‘Ewohime Apkovweta’s actions in London should open our eyes to the fact that those who make peaceful change impossible make violent change inevitable. Said Mr Ayo Akinfe, a UK based Nigerian author and critic. He went on to list out 10 critical points to back his opinion.
 “Over the last 24 hours or so, we have been inundated with pictures and commentary about the actions of 32, year old Ewohime Apkovweta, who destroyed five embassy cars outside the Nigerian high commission in London. Frustrated at the failure of the mission to issue him his passport as scheduled, he took out his frustration on their vehicles. Apart from damaging five high commission cars, he also destroyed two vehicles belonging to innocent people, that just happened to be parked in the wrong place at the wrong time
 For me, his actions do not represent the way forward. Wanton damage of public property does not solve anything. Some high-powered civil servant in the foreign ministry will put in a claim for the repair of those vehicles and I can guarantee you, they will be about five times the actual cost. This opens up another avenue for corruption. Money that should have been spent on services will now go into private pockets
 Having said that and as condemnable as his actions may be, I fully understand what drove Mr Apkovweta to lash out. Our high commission in London can be very frustrating as they never have enough passport booklets, they make you wait for months when you need your passport here and now and sometimes, their actions can have serious implications on people. For instance, I know of a Nigerian who needed his passport to get indefinite leave to remain in the UK but because the high commission did not issue him his passport, he lost out. Apparently, not having a passport automatically negates your application
 This week alone, I have been approached by no fewer than four people who have asked me to use my influence at the high commission to speed up the issuance of their passports. With the busy summer period upon us, many people want to travel but unfortunately, the high commission is not geared up for this
 In every other walk of life, you plan for the busy periods. For instance, retail clothing chains step up the production of shorts, sandals, slippers and vests in the summer, knowing that demand will be high. Likewise, pharmaceutical companies dramatically increase the amount of sunblock cream they manufacture in the summer when demand will be high. These are basic realities of commercial life that we have to learn in Nigeria
 When I look at the number of roads that get flooded in the Nigerian rainy season, I cannot but ask myself if the state governors did not know that the rains fall heavily between March and October. Should we not have at least two special reservoirs attached to the Rivers Niger and Benue that get opened during the rain season. Should each state capital not have special underground drains for emergency situations when it rains heavily?
 You see what Mr Apkovweta did in London is no different from what our Niger militants, Lagos Omo Onile’s, Ipob youths and now Fulani Almajiris are doing. Frustrated with the lack of action by the authorities and establishment, they take the law into their own hands and act. Most times, their actions are irrational and tend to hurt the common man more than the powers-that-be.

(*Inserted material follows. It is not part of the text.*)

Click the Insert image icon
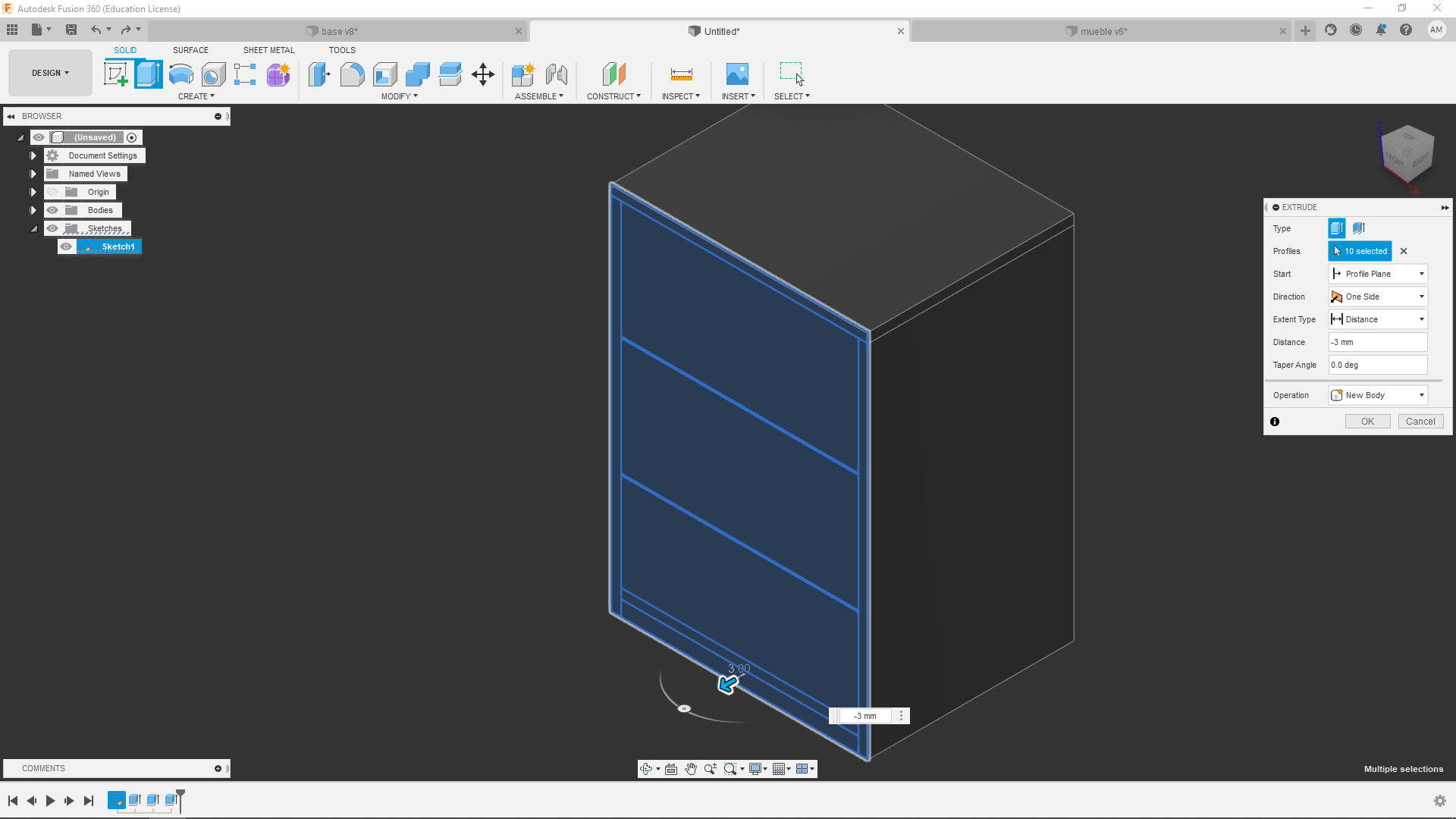The height and width of the screenshot is (819, 1456). coord(737,74)
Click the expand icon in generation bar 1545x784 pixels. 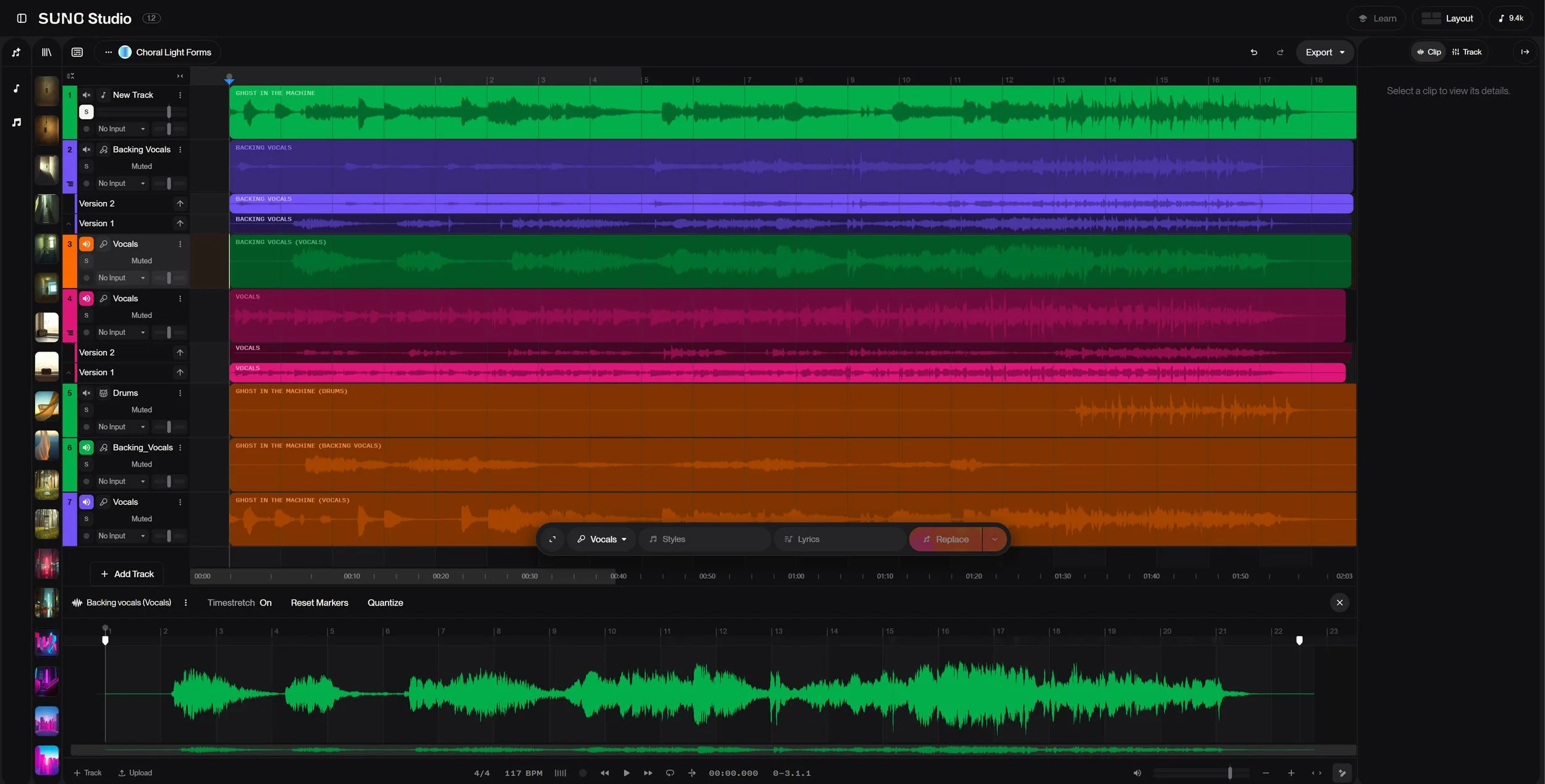click(x=552, y=539)
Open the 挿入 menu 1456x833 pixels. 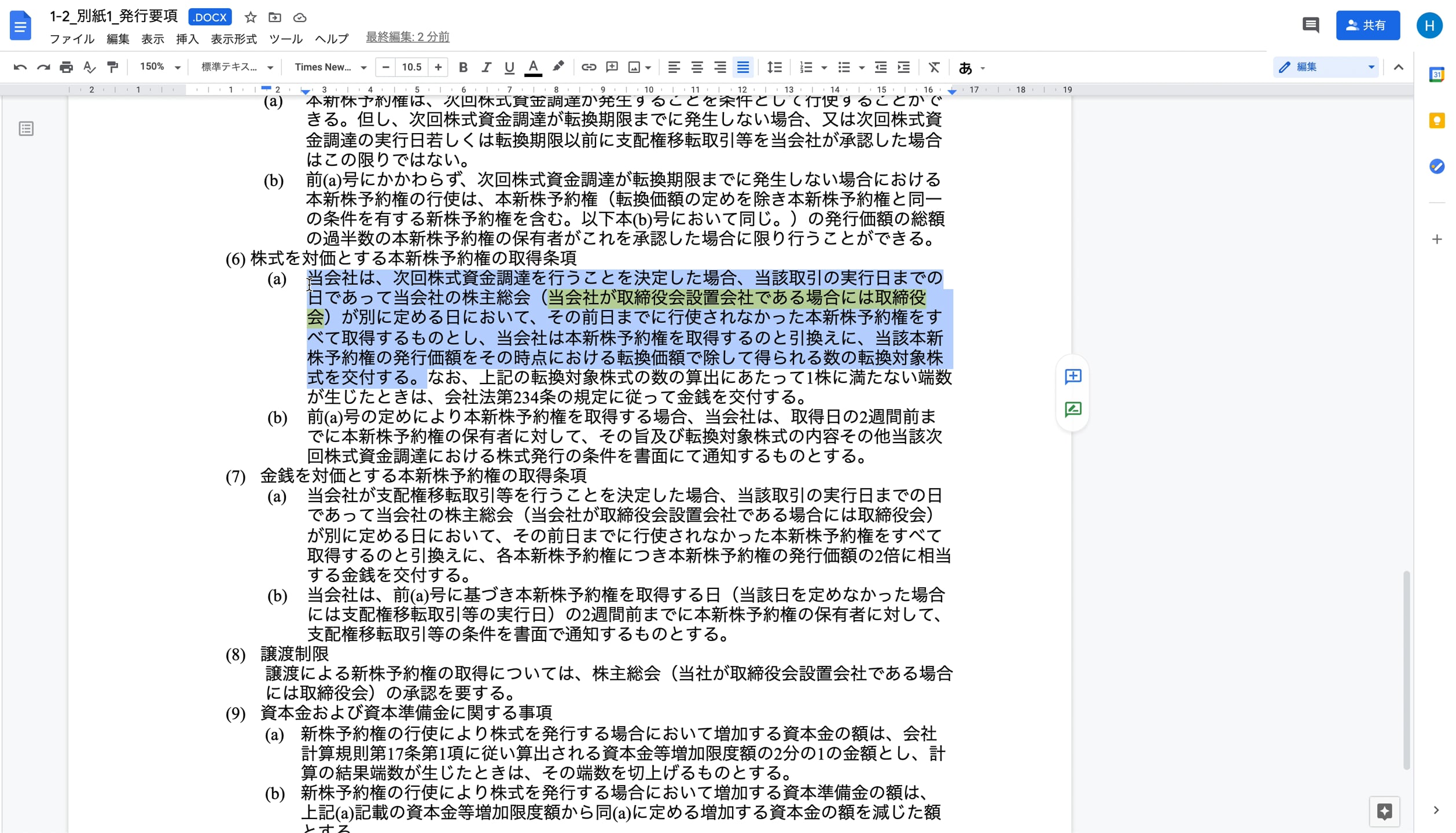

For instance, it is ordinary Nigerians who are also victims of misgovernance that are being kidnapped on highways across the country. None of the governors who pocket money meant to educate the Almajiris has been kidnapped for a ransom
 No doubt, Ewohime Apkovweta will now bear the full brunt of British law, as he committed his offence in London and not along the Ibadan-Ife Road. He is not fortunate like the Fulani kidnappers there who will not even be questioned by the police, let alone arrested and charged. The punishment he will get will deter anyone from doing likewise in future. I, however, also hope it serves as a warning to the high commission
 Our high commission needs to come up with a Citizens Charter that guarantees every passport application is addressed within two weeks and no one has to wait for more than a fortnight to get their document. The mission also has to make its offices more user-friendly with things like vending machines, play areas for kids, cafes for the hungry, etc. It does not even have wheelchairs and pram access. More importantly, the application process needs to be more electronic, so people do not have to come to London for passports. No one has to go to the TSO office in Norwich to collect their British passport. You apply through the post office and in a few weeks, your document arrives in the post
 John F Kennedy said: “Those who make peaceful change impossible, make violent change inevitable.” If the Niger Delta had not been neglected, the youths there would not have taken up arms. Likewise, if the Nigerian high commission in London had been more responsive, Mr Apkovweta would not have to take the law into his hands. A word is enough from the wise!